Rows from a dataset
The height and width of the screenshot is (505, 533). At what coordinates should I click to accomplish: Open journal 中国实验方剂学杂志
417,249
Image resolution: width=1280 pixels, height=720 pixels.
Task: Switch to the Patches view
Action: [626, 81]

→ **WHAT YOU WILL DO**
Render every line of the entries above as a numbered list, omitting blank lines.

→ **TASK RESPONSE**
1. The height and width of the screenshot is (505, 533). At what coordinates should I click to accomplish: Open journal 中国实验方剂学杂志
2. 417,249
3. Image resolution: width=1280 pixels, height=720 pixels.
4. Task: Switch to the Patches view
5. Action: [626, 81]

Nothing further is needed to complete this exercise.